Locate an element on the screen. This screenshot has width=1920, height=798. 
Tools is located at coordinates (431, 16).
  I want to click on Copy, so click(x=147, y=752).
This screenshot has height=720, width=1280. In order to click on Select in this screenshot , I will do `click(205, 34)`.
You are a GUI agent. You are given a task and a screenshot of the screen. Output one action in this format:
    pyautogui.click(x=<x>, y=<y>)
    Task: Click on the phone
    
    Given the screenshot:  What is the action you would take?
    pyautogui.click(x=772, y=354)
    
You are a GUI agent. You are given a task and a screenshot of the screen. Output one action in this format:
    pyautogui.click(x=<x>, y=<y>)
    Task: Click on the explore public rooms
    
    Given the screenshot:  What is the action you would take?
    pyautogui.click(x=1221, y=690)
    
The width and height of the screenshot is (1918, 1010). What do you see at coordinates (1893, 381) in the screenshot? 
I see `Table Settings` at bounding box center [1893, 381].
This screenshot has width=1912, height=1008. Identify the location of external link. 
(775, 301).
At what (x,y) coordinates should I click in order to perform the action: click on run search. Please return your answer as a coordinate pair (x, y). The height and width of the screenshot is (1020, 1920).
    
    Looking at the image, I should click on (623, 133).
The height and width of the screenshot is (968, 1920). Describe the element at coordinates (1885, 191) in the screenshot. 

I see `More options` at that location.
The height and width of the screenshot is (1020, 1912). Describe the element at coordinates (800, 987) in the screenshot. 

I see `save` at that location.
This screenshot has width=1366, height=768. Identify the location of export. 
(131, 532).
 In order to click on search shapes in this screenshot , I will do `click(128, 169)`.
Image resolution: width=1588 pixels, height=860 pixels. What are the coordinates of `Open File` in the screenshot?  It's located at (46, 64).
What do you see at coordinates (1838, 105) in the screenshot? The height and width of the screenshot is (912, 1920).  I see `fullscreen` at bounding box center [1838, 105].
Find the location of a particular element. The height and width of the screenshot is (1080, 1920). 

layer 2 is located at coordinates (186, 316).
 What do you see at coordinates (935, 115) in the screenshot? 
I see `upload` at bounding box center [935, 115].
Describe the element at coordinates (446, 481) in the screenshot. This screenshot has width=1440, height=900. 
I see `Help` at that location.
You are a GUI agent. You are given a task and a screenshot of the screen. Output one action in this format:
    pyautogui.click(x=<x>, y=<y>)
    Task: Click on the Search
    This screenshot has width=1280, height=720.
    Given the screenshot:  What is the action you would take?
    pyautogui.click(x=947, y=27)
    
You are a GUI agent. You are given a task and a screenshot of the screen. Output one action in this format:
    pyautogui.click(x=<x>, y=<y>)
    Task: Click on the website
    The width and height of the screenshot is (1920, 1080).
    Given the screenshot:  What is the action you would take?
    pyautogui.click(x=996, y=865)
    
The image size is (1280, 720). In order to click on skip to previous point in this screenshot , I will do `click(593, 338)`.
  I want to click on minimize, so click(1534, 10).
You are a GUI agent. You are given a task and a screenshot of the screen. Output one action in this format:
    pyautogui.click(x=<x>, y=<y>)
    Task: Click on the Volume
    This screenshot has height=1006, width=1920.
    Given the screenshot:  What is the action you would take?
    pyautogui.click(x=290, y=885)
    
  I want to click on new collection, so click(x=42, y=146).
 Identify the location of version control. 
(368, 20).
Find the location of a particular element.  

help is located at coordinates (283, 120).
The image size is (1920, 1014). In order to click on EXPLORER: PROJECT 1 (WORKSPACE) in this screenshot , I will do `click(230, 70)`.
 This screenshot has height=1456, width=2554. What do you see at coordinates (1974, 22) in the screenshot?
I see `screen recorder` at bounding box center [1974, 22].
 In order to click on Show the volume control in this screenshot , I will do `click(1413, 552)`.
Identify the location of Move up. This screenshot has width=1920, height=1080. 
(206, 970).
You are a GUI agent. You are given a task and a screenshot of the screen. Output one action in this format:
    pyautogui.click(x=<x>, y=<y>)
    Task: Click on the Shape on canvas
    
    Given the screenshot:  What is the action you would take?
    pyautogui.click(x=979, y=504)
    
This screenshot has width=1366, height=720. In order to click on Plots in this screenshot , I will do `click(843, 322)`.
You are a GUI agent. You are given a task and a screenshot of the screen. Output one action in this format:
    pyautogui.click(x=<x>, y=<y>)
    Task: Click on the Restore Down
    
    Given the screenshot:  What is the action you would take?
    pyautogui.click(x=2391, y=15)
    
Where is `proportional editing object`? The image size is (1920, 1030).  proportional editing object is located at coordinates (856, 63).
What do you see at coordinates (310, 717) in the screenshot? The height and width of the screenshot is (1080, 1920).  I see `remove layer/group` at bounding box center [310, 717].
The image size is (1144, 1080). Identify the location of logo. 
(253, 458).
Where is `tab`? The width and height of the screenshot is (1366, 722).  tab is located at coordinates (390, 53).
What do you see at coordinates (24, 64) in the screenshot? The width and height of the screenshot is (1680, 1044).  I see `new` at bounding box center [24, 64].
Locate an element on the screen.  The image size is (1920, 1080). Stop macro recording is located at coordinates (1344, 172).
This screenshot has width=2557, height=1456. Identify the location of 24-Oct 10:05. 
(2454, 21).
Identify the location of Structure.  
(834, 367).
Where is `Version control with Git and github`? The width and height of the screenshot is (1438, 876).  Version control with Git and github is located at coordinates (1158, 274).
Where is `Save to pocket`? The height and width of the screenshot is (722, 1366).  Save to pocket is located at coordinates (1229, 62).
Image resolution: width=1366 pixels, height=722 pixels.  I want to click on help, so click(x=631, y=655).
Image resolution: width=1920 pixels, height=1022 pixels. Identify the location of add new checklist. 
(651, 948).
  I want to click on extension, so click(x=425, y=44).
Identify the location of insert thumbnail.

→ Goal of the exercise: Repeat all of the data above with "explore public rooms" switched to "browse public rooms" and every other word left unchanged.

→ Task answer:
Locate an element on the screen. This screenshot has width=1920, height=798. 
Tools is located at coordinates (431, 16).
  I want to click on Copy, so click(x=147, y=752).
This screenshot has height=720, width=1280. In order to click on Select in this screenshot , I will do `click(205, 34)`.
You are a GUI agent. You are given a task and a screenshot of the screen. Output one action in this format:
    pyautogui.click(x=<x>, y=<y>)
    Task: Click on the phone
    
    Given the screenshot:  What is the action you would take?
    pyautogui.click(x=772, y=354)
    
You are a GUI agent. You are given a task and a screenshot of the screen. Output one action in this format:
    pyautogui.click(x=<x>, y=<y>)
    Task: Click on the browse public rooms
    
    Given the screenshot:  What is the action you would take?
    pyautogui.click(x=1221, y=690)
    
The width and height of the screenshot is (1918, 1010). What do you see at coordinates (1893, 381) in the screenshot? 
I see `Table Settings` at bounding box center [1893, 381].
This screenshot has width=1912, height=1008. Identify the location of external link. 
(775, 301).
At what (x,y) coordinates should I click in order to perform the action: click on run search. Please return your answer as a coordinate pair (x, y). The height and width of the screenshot is (1020, 1920).
    
    Looking at the image, I should click on (623, 133).
The height and width of the screenshot is (968, 1920). Describe the element at coordinates (1885, 191) in the screenshot. 

I see `More options` at that location.
The height and width of the screenshot is (1020, 1912). Describe the element at coordinates (800, 987) in the screenshot. 

I see `save` at that location.
This screenshot has width=1366, height=768. Identify the location of export. 
(131, 532).
 In order to click on search shapes in this screenshot , I will do `click(128, 169)`.
Image resolution: width=1588 pixels, height=860 pixels. What are the coordinates of `Open File` in the screenshot?  It's located at (46, 64).
What do you see at coordinates (1838, 105) in the screenshot? The height and width of the screenshot is (912, 1920).  I see `fullscreen` at bounding box center [1838, 105].
Find the location of a particular element. The height and width of the screenshot is (1080, 1920). 

layer 2 is located at coordinates (186, 316).
 What do you see at coordinates (935, 115) in the screenshot? 
I see `upload` at bounding box center [935, 115].
Describe the element at coordinates (446, 481) in the screenshot. This screenshot has width=1440, height=900. 
I see `Help` at that location.
You are a GUI agent. You are given a task and a screenshot of the screen. Output one action in this format:
    pyautogui.click(x=<x>, y=<y>)
    Task: Click on the Search
    This screenshot has width=1280, height=720.
    Given the screenshot:  What is the action you would take?
    pyautogui.click(x=947, y=27)
    
You are a GUI agent. You are given a task and a screenshot of the screen. Output one action in this format:
    pyautogui.click(x=<x>, y=<y>)
    Task: Click on the website
    The width and height of the screenshot is (1920, 1080).
    Given the screenshot:  What is the action you would take?
    pyautogui.click(x=996, y=865)
    
The image size is (1280, 720). In order to click on skip to previous point in this screenshot , I will do `click(593, 338)`.
  I want to click on minimize, so click(1534, 10).
You are a GUI agent. You are given a task and a screenshot of the screen. Output one action in this format:
    pyautogui.click(x=<x>, y=<y>)
    Task: Click on the Volume
    This screenshot has height=1006, width=1920.
    Given the screenshot:  What is the action you would take?
    pyautogui.click(x=290, y=885)
    
  I want to click on new collection, so click(x=42, y=146).
 Identify the location of version control. 
(368, 20).
Find the location of a particular element.  

help is located at coordinates (283, 120).
The image size is (1920, 1014). In order to click on EXPLORER: PROJECT 1 (WORKSPACE) in this screenshot , I will do `click(230, 70)`.
 This screenshot has height=1456, width=2554. What do you see at coordinates (1974, 22) in the screenshot?
I see `screen recorder` at bounding box center [1974, 22].
 In order to click on Show the volume control in this screenshot , I will do `click(1413, 552)`.
Identify the location of Move up. This screenshot has width=1920, height=1080. 
(206, 970).
You are a GUI agent. You are given a task and a screenshot of the screen. Output one action in this format:
    pyautogui.click(x=<x>, y=<y>)
    Task: Click on the Shape on canvas
    
    Given the screenshot:  What is the action you would take?
    pyautogui.click(x=979, y=504)
    
This screenshot has width=1366, height=720. In order to click on Plots in this screenshot , I will do `click(843, 322)`.
You are a GUI agent. You are given a task and a screenshot of the screen. Output one action in this format:
    pyautogui.click(x=<x>, y=<y>)
    Task: Click on the Restore Down
    
    Given the screenshot:  What is the action you would take?
    pyautogui.click(x=2391, y=15)
    
Where is `proportional editing object`? The image size is (1920, 1030).  proportional editing object is located at coordinates (856, 63).
What do you see at coordinates (310, 717) in the screenshot? The height and width of the screenshot is (1080, 1920).  I see `remove layer/group` at bounding box center [310, 717].
The image size is (1144, 1080). Identify the location of logo. 
(253, 458).
Where is `tab`? The width and height of the screenshot is (1366, 722).  tab is located at coordinates (390, 53).
What do you see at coordinates (24, 64) in the screenshot? The width and height of the screenshot is (1680, 1044).  I see `new` at bounding box center [24, 64].
Locate an element on the screen.  The image size is (1920, 1080). Stop macro recording is located at coordinates (1344, 172).
This screenshot has width=2557, height=1456. Identify the location of 24-Oct 10:05. 
(2454, 21).
Identify the location of Structure.  
(834, 367).
Where is `Version control with Git and github`? The width and height of the screenshot is (1438, 876).  Version control with Git and github is located at coordinates (1158, 274).
Where is `Save to pocket`? The height and width of the screenshot is (722, 1366).  Save to pocket is located at coordinates (1229, 62).
Image resolution: width=1366 pixels, height=722 pixels.  I want to click on help, so click(x=631, y=655).
Image resolution: width=1920 pixels, height=1022 pixels. Identify the location of add new checklist. 
(651, 948).
  I want to click on extension, so click(x=425, y=44).
Identify the location of insert thumbnail.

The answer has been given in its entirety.